Given instruction:
Quote the entries below word for word, from their first line through the line that contains "pyautogui.click(x=128, y=81)", both included. Leave the pictures out.

Extracted records:

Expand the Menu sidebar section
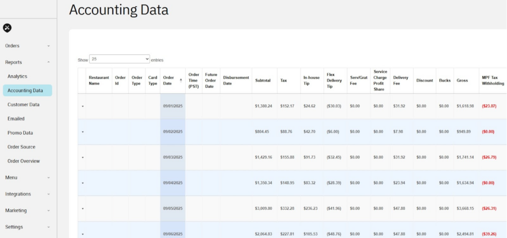 (48, 178)
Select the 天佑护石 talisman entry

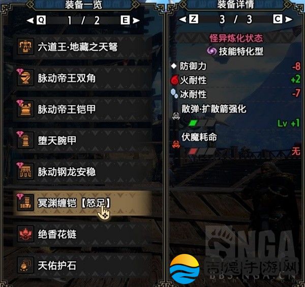point(83,265)
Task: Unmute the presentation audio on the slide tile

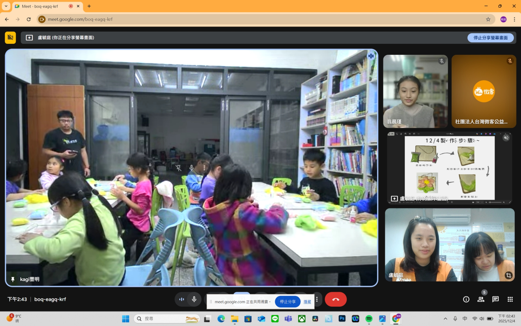Action: click(506, 138)
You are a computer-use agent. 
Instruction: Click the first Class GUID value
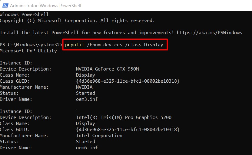pyautogui.click(x=128, y=81)
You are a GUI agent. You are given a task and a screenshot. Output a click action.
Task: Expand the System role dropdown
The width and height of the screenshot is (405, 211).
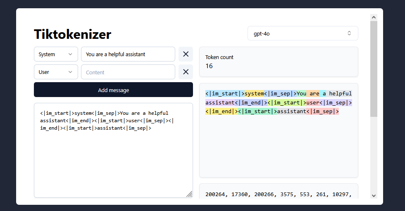56,54
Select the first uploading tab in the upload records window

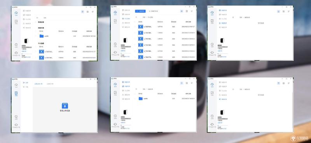(38, 84)
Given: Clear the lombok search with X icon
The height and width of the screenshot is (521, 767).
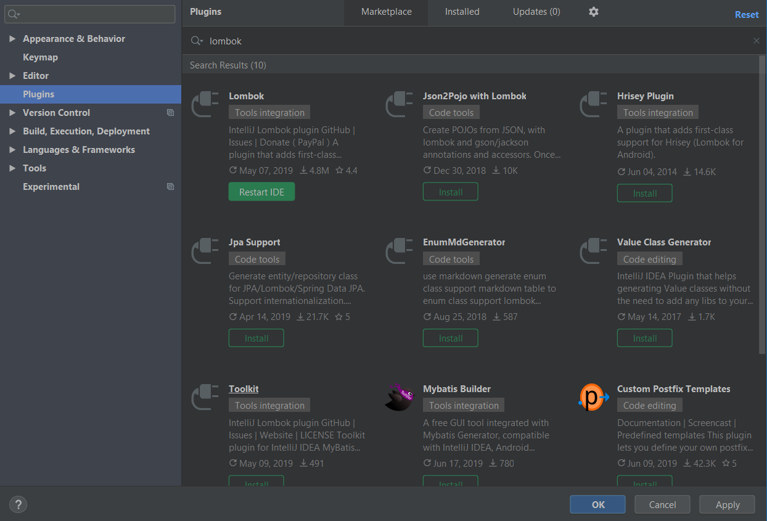Looking at the screenshot, I should [756, 41].
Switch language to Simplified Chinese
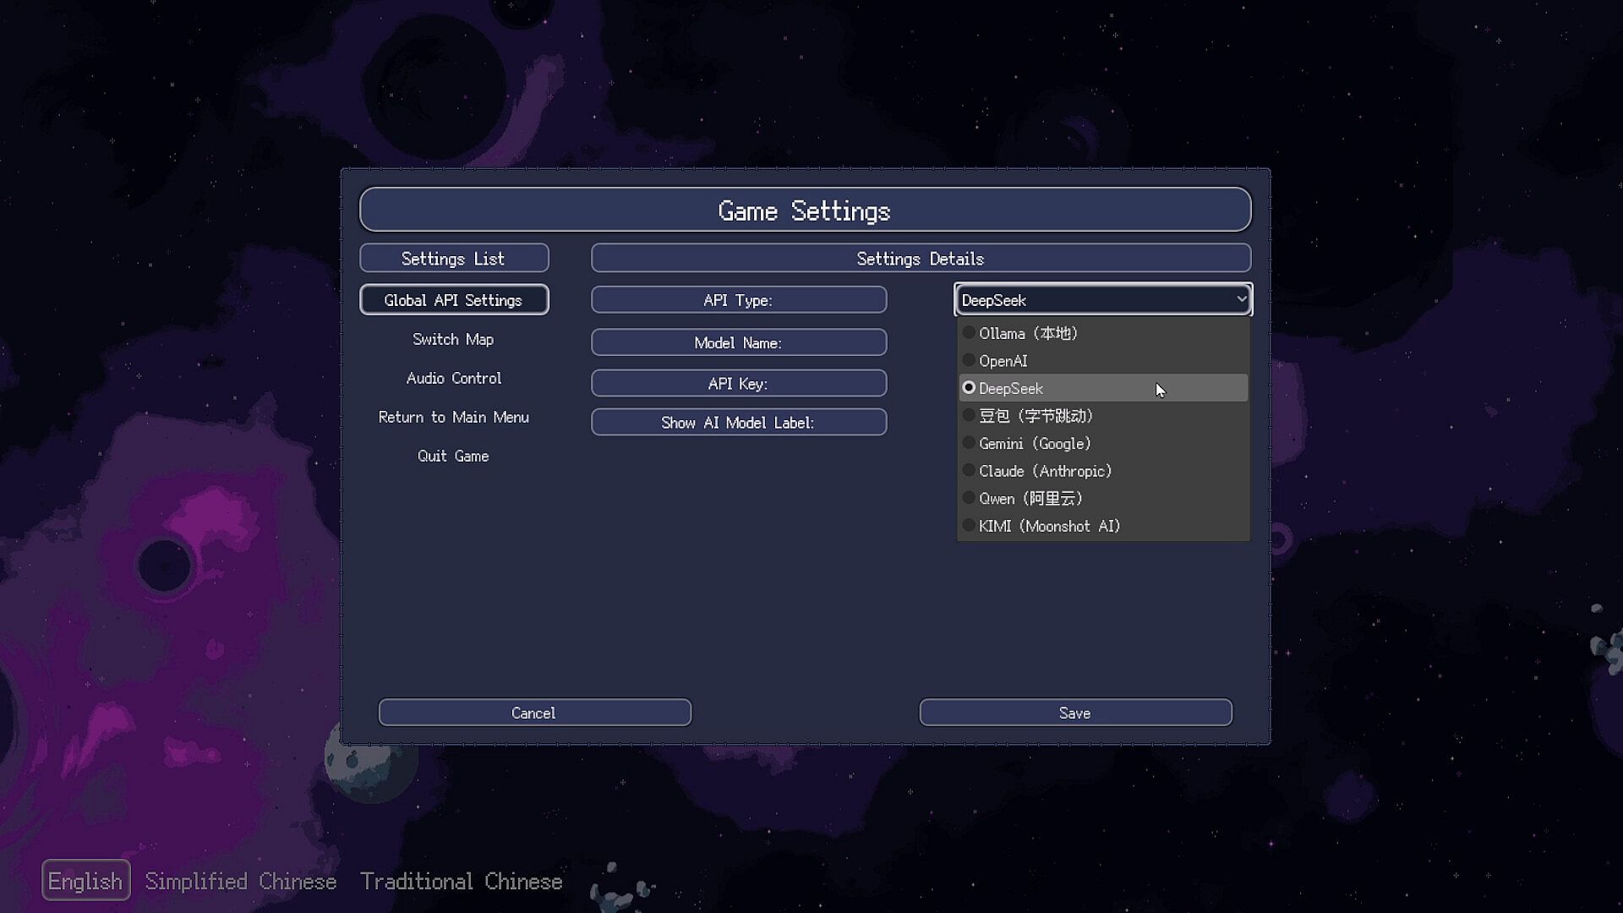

In response:
Expand the Menu sidebar section
 (48, 178)
Select the 天佑护石 talisman entry

point(83,265)
Task: Unmute the presentation audio on the slide tile

Action: click(506, 138)
You are a computer-use agent. 
Instruction: Click the first Class GUID value
pyautogui.click(x=128, y=81)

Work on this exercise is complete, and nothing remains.